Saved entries
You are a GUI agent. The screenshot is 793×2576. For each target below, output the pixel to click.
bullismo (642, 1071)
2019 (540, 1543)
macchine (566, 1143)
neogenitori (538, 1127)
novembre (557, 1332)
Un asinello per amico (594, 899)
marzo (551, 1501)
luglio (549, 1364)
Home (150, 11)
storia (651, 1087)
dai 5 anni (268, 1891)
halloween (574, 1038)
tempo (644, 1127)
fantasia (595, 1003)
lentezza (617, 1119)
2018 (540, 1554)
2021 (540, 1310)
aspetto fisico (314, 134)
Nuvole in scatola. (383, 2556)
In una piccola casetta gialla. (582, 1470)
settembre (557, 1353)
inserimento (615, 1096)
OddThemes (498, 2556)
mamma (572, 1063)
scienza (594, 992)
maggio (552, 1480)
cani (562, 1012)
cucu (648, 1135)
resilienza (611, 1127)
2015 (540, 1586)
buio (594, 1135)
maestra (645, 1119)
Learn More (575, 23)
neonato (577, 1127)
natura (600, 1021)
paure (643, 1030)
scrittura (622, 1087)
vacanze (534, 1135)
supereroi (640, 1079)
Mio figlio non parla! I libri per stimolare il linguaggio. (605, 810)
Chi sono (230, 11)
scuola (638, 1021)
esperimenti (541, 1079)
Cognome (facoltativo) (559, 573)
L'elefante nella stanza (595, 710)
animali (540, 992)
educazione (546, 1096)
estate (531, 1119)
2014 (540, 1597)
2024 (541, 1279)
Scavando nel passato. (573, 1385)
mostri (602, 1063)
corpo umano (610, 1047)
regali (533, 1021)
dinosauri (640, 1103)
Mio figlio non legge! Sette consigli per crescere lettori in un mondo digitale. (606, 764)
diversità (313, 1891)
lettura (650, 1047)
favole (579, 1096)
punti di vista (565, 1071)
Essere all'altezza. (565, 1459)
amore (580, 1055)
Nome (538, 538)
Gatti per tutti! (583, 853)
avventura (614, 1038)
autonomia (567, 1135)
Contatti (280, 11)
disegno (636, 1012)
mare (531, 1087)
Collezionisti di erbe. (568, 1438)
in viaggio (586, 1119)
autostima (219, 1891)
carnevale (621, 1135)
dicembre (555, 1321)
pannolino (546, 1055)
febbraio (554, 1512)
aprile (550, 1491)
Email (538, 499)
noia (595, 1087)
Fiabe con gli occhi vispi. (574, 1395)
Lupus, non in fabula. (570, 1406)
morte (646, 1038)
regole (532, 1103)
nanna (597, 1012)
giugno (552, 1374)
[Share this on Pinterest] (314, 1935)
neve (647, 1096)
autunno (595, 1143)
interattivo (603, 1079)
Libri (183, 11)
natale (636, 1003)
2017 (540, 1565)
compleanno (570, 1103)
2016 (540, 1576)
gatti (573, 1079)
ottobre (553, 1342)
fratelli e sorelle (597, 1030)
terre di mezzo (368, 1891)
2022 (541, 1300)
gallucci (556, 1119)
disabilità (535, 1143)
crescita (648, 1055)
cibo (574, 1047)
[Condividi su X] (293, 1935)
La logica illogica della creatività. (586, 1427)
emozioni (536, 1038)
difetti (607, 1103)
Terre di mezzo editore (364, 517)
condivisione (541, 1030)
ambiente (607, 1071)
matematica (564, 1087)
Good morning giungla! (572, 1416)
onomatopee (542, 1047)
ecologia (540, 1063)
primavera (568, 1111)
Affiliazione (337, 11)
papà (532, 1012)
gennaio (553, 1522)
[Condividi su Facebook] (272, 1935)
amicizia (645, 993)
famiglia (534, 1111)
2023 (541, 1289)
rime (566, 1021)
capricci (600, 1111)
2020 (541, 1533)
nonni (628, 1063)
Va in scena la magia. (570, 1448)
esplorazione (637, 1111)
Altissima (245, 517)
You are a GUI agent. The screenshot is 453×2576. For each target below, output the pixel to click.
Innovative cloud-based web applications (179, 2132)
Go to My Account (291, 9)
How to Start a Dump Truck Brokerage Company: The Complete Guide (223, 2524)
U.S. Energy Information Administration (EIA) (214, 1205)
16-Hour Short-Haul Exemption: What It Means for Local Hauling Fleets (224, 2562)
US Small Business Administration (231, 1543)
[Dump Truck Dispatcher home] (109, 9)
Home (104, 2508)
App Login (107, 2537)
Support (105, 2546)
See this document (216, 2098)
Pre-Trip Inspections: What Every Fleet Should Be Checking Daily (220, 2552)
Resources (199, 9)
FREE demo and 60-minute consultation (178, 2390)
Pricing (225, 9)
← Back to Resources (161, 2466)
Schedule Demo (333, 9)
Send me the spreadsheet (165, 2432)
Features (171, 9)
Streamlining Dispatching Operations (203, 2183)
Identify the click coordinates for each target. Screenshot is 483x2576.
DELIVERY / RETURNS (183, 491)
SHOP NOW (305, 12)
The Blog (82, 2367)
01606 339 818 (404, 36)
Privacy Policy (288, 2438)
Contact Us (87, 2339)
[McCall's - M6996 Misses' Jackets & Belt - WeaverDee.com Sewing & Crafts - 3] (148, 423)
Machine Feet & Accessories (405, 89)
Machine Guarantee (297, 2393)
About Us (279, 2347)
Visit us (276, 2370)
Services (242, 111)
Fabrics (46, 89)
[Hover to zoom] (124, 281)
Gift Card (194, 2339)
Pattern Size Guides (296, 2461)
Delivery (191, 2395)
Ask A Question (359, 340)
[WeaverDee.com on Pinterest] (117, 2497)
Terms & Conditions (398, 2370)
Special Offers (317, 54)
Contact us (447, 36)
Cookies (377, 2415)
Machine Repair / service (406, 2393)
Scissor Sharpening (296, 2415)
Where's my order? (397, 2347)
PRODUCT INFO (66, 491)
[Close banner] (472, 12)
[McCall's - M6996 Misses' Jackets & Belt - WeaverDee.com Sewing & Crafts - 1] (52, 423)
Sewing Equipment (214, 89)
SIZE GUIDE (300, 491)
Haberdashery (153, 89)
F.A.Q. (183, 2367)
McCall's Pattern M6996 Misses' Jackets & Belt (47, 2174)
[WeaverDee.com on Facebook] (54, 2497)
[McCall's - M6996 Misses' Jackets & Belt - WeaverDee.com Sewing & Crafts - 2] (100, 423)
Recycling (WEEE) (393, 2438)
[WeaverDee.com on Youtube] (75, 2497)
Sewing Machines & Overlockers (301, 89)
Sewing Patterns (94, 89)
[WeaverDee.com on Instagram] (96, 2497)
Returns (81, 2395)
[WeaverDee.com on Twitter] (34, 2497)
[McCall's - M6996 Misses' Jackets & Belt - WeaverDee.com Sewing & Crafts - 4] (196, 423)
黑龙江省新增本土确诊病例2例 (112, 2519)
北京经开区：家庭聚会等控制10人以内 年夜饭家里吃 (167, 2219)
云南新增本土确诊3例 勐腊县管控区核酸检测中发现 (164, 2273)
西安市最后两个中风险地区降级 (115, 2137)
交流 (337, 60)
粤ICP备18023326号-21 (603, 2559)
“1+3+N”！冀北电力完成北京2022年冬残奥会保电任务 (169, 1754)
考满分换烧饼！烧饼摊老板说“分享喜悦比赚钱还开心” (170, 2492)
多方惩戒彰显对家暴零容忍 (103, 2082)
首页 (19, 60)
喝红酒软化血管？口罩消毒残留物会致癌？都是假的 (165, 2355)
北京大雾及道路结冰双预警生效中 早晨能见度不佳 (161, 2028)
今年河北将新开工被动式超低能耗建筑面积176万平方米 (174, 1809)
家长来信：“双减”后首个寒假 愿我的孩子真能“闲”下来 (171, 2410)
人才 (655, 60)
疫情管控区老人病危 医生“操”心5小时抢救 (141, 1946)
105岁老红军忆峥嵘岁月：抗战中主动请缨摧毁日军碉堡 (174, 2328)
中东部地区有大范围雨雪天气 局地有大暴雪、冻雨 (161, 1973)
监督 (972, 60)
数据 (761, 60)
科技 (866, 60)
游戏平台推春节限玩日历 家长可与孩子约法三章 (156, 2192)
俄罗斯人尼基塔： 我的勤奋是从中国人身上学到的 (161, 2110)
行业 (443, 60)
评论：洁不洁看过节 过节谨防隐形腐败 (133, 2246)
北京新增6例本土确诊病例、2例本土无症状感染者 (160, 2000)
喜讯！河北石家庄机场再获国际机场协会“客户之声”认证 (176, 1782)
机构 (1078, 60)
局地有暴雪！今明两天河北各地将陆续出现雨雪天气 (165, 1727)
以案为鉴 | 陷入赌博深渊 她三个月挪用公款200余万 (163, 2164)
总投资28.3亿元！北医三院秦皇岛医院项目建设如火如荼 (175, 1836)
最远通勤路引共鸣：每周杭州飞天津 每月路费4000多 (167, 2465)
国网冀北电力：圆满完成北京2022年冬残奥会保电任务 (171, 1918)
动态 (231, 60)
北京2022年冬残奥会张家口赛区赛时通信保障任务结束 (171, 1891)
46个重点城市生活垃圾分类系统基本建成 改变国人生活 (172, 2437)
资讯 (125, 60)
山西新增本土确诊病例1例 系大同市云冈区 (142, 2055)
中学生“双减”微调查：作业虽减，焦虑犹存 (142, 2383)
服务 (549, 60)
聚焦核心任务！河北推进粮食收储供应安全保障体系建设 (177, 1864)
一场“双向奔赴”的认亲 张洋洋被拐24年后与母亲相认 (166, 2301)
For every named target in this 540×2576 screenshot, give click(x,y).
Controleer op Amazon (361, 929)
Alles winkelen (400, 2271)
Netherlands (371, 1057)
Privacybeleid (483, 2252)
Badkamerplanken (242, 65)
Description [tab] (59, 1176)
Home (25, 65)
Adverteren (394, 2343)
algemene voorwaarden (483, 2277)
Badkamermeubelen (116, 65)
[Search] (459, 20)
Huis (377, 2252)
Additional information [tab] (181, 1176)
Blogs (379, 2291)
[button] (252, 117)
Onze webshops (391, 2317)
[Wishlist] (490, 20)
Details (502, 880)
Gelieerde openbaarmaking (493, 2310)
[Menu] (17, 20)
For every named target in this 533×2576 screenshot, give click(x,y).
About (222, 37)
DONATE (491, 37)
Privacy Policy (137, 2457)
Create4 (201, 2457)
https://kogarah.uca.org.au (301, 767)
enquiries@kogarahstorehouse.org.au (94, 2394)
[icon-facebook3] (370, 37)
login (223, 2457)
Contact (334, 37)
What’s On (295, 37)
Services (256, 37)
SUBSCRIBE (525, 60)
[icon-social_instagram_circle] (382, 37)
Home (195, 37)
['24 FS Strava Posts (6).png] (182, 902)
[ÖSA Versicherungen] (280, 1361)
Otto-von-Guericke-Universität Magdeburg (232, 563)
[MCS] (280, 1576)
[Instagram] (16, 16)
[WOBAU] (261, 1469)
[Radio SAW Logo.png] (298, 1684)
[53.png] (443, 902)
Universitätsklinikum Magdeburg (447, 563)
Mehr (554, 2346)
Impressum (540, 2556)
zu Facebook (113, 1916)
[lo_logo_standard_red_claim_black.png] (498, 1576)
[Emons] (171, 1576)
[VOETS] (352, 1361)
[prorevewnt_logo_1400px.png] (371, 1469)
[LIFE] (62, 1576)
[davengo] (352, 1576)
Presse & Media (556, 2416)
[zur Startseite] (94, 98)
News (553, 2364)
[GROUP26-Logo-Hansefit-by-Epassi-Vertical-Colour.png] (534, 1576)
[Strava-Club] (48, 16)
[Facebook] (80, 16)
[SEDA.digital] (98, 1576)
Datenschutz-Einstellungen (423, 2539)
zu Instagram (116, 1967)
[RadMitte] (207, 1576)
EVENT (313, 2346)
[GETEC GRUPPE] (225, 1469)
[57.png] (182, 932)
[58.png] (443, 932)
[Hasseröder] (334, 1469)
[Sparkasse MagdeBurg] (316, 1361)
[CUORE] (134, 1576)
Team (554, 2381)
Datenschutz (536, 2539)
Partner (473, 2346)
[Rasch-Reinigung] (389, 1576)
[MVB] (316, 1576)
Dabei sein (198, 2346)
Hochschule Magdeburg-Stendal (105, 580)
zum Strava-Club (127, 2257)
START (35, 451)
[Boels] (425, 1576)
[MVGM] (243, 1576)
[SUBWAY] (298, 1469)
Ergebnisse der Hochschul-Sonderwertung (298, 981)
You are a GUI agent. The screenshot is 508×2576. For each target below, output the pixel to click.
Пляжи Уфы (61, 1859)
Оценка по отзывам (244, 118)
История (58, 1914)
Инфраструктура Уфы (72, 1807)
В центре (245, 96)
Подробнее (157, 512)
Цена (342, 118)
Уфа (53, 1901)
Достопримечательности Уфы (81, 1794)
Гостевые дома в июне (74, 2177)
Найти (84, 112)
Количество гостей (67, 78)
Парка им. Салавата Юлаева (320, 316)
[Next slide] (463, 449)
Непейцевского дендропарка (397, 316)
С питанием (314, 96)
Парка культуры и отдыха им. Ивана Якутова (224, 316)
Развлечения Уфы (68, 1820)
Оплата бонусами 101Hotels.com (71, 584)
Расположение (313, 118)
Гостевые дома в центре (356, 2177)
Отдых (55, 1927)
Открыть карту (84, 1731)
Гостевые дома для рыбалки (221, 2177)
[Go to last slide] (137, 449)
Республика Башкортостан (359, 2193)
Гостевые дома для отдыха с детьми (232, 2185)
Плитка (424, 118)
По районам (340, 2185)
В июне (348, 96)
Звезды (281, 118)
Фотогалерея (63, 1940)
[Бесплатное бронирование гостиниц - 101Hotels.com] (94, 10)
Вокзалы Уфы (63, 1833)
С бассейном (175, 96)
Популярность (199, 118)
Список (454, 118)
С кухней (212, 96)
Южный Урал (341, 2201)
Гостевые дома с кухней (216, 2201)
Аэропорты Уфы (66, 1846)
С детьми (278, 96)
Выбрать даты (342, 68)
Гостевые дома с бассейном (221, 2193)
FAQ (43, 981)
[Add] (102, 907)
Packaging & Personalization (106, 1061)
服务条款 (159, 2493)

WHAT YOU NEED TO DO:
The required output is the entries from their opening line through the line holding "esperimenti (541, 1079)", repeated exactly, with both end lines kept.

SOLVED EXERCISE:
You are a GUI agent. The screenshot is 793×2576. For each target below, output the pixel to click.
bullismo (642, 1071)
2019 (540, 1543)
macchine (566, 1143)
neogenitori (538, 1127)
novembre (557, 1332)
Un asinello per amico (594, 899)
marzo (551, 1501)
luglio (549, 1364)
Home (150, 11)
storia (651, 1087)
dai 5 anni (268, 1891)
halloween (574, 1038)
tempo (644, 1127)
fantasia (595, 1003)
lentezza (617, 1119)
2018 (540, 1554)
2021 (540, 1310)
aspetto fisico (314, 134)
Nuvole in scatola. (383, 2556)
In una piccola casetta gialla. (582, 1470)
settembre (557, 1353)
inserimento (615, 1096)
OddThemes (498, 2556)
mamma (572, 1063)
scienza (594, 992)
maggio (552, 1480)
cani (562, 1012)
cucu (648, 1135)
resilienza (611, 1127)
2015 (540, 1586)
buio (594, 1135)
maestra (645, 1119)
Learn More (575, 23)
neonato (577, 1127)
natura (600, 1021)
paure (643, 1030)
scrittura (622, 1087)
vacanze (534, 1135)
supereroi (640, 1079)
Mio figlio non parla! I libri per stimolare il linguaggio. (605, 810)
Chi sono (230, 11)
scuola (638, 1021)
esperimenti (541, 1079)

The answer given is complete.